— BEGIN Source —

Exploring a coffee shop near Riverdale Park last week, I started a conversation with a young woman reading at the communal table in the back, while I waited for Mr. BIP who was waiting for the coffees (he was enjoying the view across the park and greeting the four-legged companions waiting near the door).
Not that I am usually the person who interrupts the reading person, but I had tried too many times – unsuccessfully – to peek at the cover, enough times to catch her eye, and I felt I had to ‘fess up about my curiosity.
Apparently she was uncomfortable being seen reading a children’s book, but every year, when she finishes her academic year, she rereads the C.S. Lewis Narnia series.
That’s just what I used to do with L.M. Montgomery’s books, most often the Anne series. Although I read them during those years, too, while preparing for exams, whenever times were stressful. So Naomi’s idea of rereading the Emily books was a lovely one, from the beginning.
On this rereading, I was most struck by the sense of what matters in stories and why they continue to matter, in Emily’s world, in L.M. Montgomery’s world, and in my own wordy world. One of the reasons that I have returned to L.M. Montgomery’s stories so often is the idea that she cares about nothing happening.
In Emily Climbs (1925), Emily is offended by Mrs. Alec Sawyer’s declaration: “The idea of saying ‘nothing ever happens here!” She retorts in her diary. Which is where all the important things about nothing get said. There she is, determinedly believing that “folks here are interesting in themselves” but putting all those interesting things into a notebook, keeping them to herself.

— END Source —

- **Directives**
- 1) In the post about rereading the Emily books, what series does the young woman in the coffee shop reread each year after finishing her academic year?
- 2) Extend the post about rereading the Emily books by a few paragraphs, picking up after its last sentence.

— BEGIN Listed entries —

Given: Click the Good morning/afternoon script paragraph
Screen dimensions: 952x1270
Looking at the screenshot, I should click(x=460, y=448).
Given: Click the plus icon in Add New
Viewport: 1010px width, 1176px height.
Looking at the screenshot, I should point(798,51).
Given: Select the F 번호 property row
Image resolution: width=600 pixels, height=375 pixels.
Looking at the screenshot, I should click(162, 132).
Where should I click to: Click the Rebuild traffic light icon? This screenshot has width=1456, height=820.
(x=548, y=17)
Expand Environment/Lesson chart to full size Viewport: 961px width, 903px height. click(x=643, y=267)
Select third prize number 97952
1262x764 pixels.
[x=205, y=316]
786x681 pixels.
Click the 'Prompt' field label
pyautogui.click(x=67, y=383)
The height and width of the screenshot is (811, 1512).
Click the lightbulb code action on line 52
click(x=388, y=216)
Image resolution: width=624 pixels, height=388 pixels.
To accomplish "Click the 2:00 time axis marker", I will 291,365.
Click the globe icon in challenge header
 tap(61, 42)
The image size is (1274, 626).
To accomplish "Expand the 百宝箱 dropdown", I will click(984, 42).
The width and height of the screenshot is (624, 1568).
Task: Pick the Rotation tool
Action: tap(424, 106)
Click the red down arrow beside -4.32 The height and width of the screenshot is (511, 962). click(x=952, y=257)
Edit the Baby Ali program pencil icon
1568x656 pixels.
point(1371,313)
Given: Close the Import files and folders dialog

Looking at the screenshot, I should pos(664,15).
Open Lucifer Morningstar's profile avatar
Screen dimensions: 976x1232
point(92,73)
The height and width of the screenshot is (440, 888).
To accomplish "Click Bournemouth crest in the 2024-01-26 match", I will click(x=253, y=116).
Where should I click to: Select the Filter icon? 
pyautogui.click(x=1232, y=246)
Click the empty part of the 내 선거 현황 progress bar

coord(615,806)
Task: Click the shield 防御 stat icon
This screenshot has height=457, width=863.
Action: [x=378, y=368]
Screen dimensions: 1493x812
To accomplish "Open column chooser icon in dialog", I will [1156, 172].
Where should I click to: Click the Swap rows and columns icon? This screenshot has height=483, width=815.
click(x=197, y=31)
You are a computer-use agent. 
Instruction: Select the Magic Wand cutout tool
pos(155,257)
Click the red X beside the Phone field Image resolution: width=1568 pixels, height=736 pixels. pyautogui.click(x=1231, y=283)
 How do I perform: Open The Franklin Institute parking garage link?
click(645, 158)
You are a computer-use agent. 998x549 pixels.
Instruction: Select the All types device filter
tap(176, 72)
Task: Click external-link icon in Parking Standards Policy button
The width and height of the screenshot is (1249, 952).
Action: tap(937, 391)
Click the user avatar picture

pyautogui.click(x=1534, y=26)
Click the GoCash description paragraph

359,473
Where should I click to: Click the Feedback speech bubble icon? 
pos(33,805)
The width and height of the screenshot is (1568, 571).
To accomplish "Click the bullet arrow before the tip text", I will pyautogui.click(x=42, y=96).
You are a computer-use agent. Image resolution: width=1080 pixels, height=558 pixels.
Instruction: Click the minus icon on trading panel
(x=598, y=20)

— END Listed entries —

- **Expected results**
- 1) She rereads the C.S. Lewis Narnia series.

- 2)
But in the final volume, she stretches her voice; even though she continues to be enamoured with more melodramatic tales (and continues to overuse italics), Emily uses the stuff of everyday to craft tales, because the stuff of everyday is tale enough.
Above all, the Emily books show Emily developing into a tale-teller, more boldly than Little Women‘s Jo March (if not as boldly as Virginia Woolf in A Room of One’s Own, which would be published just a couple of years later).
When I was a girl, I reread Emily of New Moon (1923) because girl-Emily appealed to me and I eschewed the other two books, in which girl-Emily becomes interested in boys. As an adult I reread Emily of New Moon intending to read on, but even though I still loved so many things about girl-Emily (her cats, her friends, her scribbling, her home) she became less believable to me for a rather superficial reason (and I usually did not read on, my copies of the second and third volume looking nearly-new).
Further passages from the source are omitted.